Specify the estimation methods for Parametric Distribution Analysis (Right Censoring)

Stat > Reliability/Survival > Distribution Analysis (Right Censoring) > Parametric Distribution Analysis > Estimate
Estimation Method
  • Maximum Likelihood: Estimate the distribution parameters by maximizing the likelihood function.
  • Least Squares (failure time(X) on rank(Y)): Estimate the distribution parameters by fitting a regression line to the points on a probability plot.

For more information on these two methods, go to Least squares estimation method and maximum likelihood estimation method.

Assume common shape (slope-Weibull) or scale (1/slope-other dists)
Select to estimate the parameters using a common shape or scale parameter for the distribution. For information on how this assumption affects the estimation method, go to Least squares estimation method and maximum likelihood estimation method and click "Assume common shape or scale parameters for parametric distribution analysis".
Bayes Analysis
Note

If you have few or no failures in your data, you may want to use the Bayes analysis options to specify historical distribution parameters and obtain confidence intervals for your results.
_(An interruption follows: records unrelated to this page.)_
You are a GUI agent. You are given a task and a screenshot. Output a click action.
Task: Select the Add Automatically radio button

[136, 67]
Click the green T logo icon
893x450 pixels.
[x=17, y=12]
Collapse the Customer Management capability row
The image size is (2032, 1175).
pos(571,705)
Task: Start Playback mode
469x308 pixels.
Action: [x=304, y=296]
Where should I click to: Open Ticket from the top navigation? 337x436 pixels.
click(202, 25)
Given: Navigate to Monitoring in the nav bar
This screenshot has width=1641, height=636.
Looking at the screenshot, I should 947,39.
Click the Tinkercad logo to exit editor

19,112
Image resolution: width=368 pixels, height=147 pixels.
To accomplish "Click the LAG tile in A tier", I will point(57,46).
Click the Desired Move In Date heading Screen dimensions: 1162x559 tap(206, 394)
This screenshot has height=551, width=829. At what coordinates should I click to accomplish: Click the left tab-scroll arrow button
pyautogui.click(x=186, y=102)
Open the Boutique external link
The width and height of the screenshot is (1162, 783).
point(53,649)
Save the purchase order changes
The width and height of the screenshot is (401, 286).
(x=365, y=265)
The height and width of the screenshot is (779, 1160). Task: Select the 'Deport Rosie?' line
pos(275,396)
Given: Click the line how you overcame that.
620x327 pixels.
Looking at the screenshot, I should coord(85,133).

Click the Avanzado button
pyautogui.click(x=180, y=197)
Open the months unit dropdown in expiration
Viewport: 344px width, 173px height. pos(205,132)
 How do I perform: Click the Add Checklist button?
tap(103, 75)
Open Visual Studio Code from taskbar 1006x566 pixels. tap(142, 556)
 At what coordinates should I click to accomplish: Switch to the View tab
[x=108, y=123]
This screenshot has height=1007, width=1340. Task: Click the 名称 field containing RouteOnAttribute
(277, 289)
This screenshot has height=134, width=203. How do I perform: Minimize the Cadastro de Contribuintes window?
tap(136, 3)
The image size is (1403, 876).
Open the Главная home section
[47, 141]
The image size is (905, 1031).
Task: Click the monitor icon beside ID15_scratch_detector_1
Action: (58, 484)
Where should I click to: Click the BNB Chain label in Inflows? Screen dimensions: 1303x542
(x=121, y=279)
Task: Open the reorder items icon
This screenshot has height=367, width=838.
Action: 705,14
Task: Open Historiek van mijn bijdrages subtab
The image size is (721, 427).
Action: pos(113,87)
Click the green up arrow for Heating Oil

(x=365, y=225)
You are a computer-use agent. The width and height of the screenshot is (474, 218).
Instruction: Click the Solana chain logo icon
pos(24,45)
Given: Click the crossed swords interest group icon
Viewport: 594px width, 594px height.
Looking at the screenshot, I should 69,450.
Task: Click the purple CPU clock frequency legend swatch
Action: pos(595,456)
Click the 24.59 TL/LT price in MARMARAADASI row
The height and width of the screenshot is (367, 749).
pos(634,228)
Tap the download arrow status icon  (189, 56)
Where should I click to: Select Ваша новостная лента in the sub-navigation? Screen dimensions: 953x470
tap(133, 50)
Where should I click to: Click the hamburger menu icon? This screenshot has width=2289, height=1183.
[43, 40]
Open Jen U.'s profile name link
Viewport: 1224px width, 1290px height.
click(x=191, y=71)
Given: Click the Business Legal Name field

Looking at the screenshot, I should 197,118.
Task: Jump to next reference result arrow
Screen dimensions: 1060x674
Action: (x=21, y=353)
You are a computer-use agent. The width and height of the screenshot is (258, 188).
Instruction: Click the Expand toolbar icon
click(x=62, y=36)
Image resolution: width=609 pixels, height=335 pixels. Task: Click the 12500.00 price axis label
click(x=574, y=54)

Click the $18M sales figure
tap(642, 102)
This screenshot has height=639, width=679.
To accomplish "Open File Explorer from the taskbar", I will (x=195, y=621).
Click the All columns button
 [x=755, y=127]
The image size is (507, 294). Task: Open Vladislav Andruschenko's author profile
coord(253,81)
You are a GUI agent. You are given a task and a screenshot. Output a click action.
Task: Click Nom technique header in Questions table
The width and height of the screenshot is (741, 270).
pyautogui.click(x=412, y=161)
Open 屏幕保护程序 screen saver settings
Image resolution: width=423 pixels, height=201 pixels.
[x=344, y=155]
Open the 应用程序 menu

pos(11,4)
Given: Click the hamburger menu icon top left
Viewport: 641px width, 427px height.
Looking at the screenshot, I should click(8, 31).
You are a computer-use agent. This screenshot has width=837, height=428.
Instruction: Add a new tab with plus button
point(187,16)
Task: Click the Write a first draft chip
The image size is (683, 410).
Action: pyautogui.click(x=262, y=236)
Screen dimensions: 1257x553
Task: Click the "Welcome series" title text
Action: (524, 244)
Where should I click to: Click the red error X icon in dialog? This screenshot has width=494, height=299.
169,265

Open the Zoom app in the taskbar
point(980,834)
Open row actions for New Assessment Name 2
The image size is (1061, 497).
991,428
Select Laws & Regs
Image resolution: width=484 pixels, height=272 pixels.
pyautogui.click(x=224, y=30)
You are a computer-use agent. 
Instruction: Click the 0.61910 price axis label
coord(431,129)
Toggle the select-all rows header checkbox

For more information, go to How to perform a reliability analysis with few or no failures.

Set shape (slope-Weibull) or scale (1/slope-other dists) at
To estimate other model coefficients while keeping the shape or scale parameter fixed, enter one value to use as the shape or scale parameter for all the response variables, or enter a number of values that is equal to the number of response variables.
Set threshold at
To estimate other model coefficients while keeping the threshold parameter fixed, enter one value to use for the threshold parameter for all the variables, or enter a list of values that are equal to the number of response variables. Do not enter a threshold parameter if the distribution that you selected does not have a threshold parameter. If the distribution has a threshold parameter, and you do not enter a value, Minitab estimates the threshold parameter.
Estimate percentiles for these additional percents
Enter the percents for which you want to estimate percentiles. A percent for a percentile is the percentage of items that are expected to fail by a particular time (percentile). Therefore, each value that you enter must be between 0 and 100 and should indicate the percentage of items that will fail. The nth percentile has n% of the observations below it, and (100 – n)% of observations above it.
Estimate probabilities for these times (values)
Enter one or more times or a column of times for which you want to calculate survival probabilities or cumulative failure probabilities.
  • Estimate survival probabilities: Estimate the proportion of units that survive beyond a given time. Use these values to determine whether your product meets reliability requirements or to compare the reliability of two or more designs of a product. For more information, go to What is the survival probability?
  • Estimate cumulative failure probabilities: Estimate the likelihood that units fail before a given time. The cumulative failure probability is 1 minus the survival probability.
Confidence level

Enter a confidence level between 0 and 100. Usually a confidence level of 95% works well. A 95% confidence level indicates that you can be 95% confident that the interval contains the true population parameter. That is, if you collected 100 random samples from the population, you could expect approximately 95 of the samples to produce intervals that contain the actual value for the population parameter (if all the data could be collected and analyzed).

A lower confidence level, such as 90%, produces a narrower confidence interval and may reduce the sample size or testing time that is required. However, the likelihood that the confidence interval contains the population parameter decreases.

A higher confidence level, such as 99%, increases the likelihood that the confidence interval contains the population parameter. However, the test may require a larger sample size or a longer testing time to obtain a confidence interval that is narrow enough to be useful.

Confidence intervals

From the drop-down list, indicate whether you want Minitab to display a two-sided confidence interval (Two-sided) or a one-sided confidence interval (Lower bound or Upper bound). A one-sided interval generally requires fewer observations and less testing time to be statistically confident about the conclusion. Many reliability standards are defined in terms of the worst-case scenario, which is represented by a lower bound.

Note

You can only specify a confidence level and calculate confidence intervals when you select Maximum Likelihood from Estimation Method.